• [Что сделать] Оформите все записи ниже как таблицу Markdown со столбцами «Номер» и «Строка». В каждой строке таблицы укажите порядковый номер и одну строку из записей, пустые строки не включайте.

• [Материал задания]
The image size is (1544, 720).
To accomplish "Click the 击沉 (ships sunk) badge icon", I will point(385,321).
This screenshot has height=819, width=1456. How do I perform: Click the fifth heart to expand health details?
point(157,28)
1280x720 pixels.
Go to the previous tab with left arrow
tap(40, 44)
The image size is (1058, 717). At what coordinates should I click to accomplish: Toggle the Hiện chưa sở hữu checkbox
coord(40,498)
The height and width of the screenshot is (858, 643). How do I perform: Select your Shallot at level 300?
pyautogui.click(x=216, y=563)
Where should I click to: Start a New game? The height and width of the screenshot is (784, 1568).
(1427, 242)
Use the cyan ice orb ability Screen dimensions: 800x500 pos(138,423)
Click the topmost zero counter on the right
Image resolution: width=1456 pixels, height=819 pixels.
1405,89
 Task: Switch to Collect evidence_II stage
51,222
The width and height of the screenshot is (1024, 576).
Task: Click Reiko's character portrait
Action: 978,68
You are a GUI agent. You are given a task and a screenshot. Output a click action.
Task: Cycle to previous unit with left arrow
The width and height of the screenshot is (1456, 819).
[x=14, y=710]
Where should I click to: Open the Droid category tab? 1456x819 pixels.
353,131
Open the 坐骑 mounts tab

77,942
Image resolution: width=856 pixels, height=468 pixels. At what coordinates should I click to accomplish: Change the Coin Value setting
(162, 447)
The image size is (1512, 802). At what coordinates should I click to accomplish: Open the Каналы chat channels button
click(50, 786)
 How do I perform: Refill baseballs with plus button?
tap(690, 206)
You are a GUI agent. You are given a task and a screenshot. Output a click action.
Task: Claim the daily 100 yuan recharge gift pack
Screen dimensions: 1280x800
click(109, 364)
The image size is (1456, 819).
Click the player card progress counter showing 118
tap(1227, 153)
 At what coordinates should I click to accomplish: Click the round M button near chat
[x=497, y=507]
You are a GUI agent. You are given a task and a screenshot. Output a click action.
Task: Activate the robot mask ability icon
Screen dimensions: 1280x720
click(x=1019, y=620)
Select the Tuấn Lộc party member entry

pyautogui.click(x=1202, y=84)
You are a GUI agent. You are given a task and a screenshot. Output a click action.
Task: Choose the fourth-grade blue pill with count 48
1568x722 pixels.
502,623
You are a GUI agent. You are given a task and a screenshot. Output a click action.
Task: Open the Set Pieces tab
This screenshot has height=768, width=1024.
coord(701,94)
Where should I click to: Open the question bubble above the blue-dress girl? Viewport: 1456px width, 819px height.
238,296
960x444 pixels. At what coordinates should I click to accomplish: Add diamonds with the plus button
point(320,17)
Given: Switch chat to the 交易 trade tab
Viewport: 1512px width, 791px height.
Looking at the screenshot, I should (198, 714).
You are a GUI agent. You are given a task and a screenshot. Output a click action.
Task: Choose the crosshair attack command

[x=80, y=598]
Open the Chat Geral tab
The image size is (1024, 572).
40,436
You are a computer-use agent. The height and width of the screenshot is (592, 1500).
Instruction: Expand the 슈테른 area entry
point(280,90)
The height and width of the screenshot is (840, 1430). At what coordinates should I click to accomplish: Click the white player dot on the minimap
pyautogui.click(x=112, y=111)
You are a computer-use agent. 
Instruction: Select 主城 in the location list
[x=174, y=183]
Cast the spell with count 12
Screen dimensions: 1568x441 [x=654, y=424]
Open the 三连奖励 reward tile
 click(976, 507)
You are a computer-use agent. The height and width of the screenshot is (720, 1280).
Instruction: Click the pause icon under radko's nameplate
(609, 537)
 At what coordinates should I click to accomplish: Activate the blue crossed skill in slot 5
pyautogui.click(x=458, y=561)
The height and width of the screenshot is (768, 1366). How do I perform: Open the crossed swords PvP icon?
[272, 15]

• [Полный результат]
| Номер | Строка |
|---|---|
| 1 | The image size is (1544, 720). |
| 2 | To accomplish "Click the 击沉 (ships sunk) badge icon", I will point(385,321). |
| 3 | This screenshot has height=819, width=1456. How do I perform: Click the fifth heart to expand health details? |
| 4 | point(157,28) |
| 5 | 1280x720 pixels. |
| 6 | Go to the previous tab with left arrow |
| 7 | tap(40, 44) |
| 8 | The image size is (1058, 717). At what coordinates should I click to accomplish: Toggle the Hiện chưa sở hữu checkbox |
| 9 | coord(40,498) |
| 10 | The height and width of the screenshot is (858, 643). How do I perform: Select your Shallot at level 300? |
| 11 | pyautogui.click(x=216, y=563) |
| 12 | Where should I click to: Start a New game? The height and width of the screenshot is (784, 1568). |
| 13 | (1427, 242) |
| 14 | Use the cyan ice orb ability Screen dimensions: 800x500 pos(138,423) |
| 15 | Click the topmost zero counter on the right |
| 16 | Image resolution: width=1456 pixels, height=819 pixels. |
| 17 | 1405,89 |
| 18 |  Task: Switch to Collect evidence_II stage |
| 19 | 51,222 |
| 20 | The width and height of the screenshot is (1024, 576). |
| 21 | Task: Click Reiko's character portrait |
| 22 | Action: 978,68 |
| 23 | You are a GUI agent. You are given a task and a screenshot. Output a click action. |
| 24 | Task: Cycle to previous unit with left arrow |
| 25 | The width and height of the screenshot is (1456, 819). |
| 26 | [x=14, y=710] |
| 27 | Where should I click to: Open the Droid category tab? 1456x819 pixels. |
| 28 | 353,131 |
| 29 | Open the 坐骑 mounts tab |
| 30 | 77,942 |
| 31 | Image resolution: width=856 pixels, height=468 pixels. At what coordinates should I click to accomplish: Change the Coin Value setting |
| 32 | (162, 447) |
| 33 | The image size is (1512, 802). At what coordinates should I click to accomplish: Open the Каналы chat channels button |
| 34 | click(50, 786) |
| 35 |  How do I perform: Refill baseballs with plus button? |
| 36 | tap(690, 206) |
| 37 | You are a GUI agent. You are given a task and a screenshot. Output a click action. |
| 38 | Task: Claim the daily 100 yuan recharge gift pack |
| 39 | Screen dimensions: 1280x800 |
| 40 | click(109, 364) |
| 41 | The image size is (1456, 819). |
| 42 | Click the player card progress counter showing 118 |
| 43 | tap(1227, 153) |
| 44 |  At what coordinates should I click to accomplish: Click the round M button near chat |
| 45 | [x=497, y=507] |
| 46 | You are a GUI agent. You are given a task and a screenshot. Output a click action. |
| 47 | Task: Activate the robot mask ability icon |
| 48 | Screen dimensions: 1280x720 |
| 49 | click(x=1019, y=620) |
| 50 | Select the Tuấn Lộc party member entry |
| 51 | pyautogui.click(x=1202, y=84) |
| 52 | You are a GUI agent. You are given a task and a screenshot. Output a click action. |
| 53 | Task: Choose the fourth-grade blue pill with count 48 |
| 54 | 1568x722 pixels. |
| 55 | 502,623 |
| 56 | You are a GUI agent. You are given a task and a screenshot. Output a click action. |
| 57 | Task: Open the Set Pieces tab |
| 58 | This screenshot has height=768, width=1024. |
| 59 | coord(701,94) |
| 60 | Where should I click to: Open the question bubble above the blue-dress girl? Viewport: 1456px width, 819px height. |
| 61 | 238,296 |
| 62 | 960x444 pixels. At what coordinates should I click to accomplish: Add diamonds with the plus button |
| 63 | point(320,17) |
| 64 | Given: Switch chat to the 交易 trade tab |
| 65 | Viewport: 1512px width, 791px height. |
| 66 | Looking at the screenshot, I should (198, 714). |
| 67 | You are a GUI agent. You are given a task and a screenshot. Output a click action. |
| 68 | Task: Choose the crosshair attack command |
| 69 | [x=80, y=598] |
| 70 | Open the Chat Geral tab |
| 71 | The image size is (1024, 572). |
| 72 | 40,436 |
| 73 | You are a computer-use agent. The height and width of the screenshot is (592, 1500). |
| 74 | Instruction: Expand the 슈테른 area entry |
| 75 | point(280,90) |
| 76 | The height and width of the screenshot is (840, 1430). At what coordinates should I click to accomplish: Click the white player dot on the minimap |
| 77 | pyautogui.click(x=112, y=111) |
| 78 | You are a computer-use agent.  |
| 79 | Instruction: Select 主城 in the location list |
| 80 | [x=174, y=183] |
| 81 | Cast the spell with count 12 |
| 82 | Screen dimensions: 1568x441 [x=654, y=424] |
| 83 | Open the 三连奖励 reward tile |
| 84 |  click(976, 507) |
| 85 | You are a computer-use agent. The height and width of the screenshot is (720, 1280). |
| 86 | Instruction: Click the pause icon under radko's nameplate |
| 87 | (609, 537) |
| 88 |  At what coordinates should I click to accomplish: Activate the blue crossed skill in slot 5 |
| 89 | pyautogui.click(x=458, y=561) |
| 90 | The height and width of the screenshot is (768, 1366). How do I perform: Open the crossed swords PvP icon? |
| 91 | [272, 15] |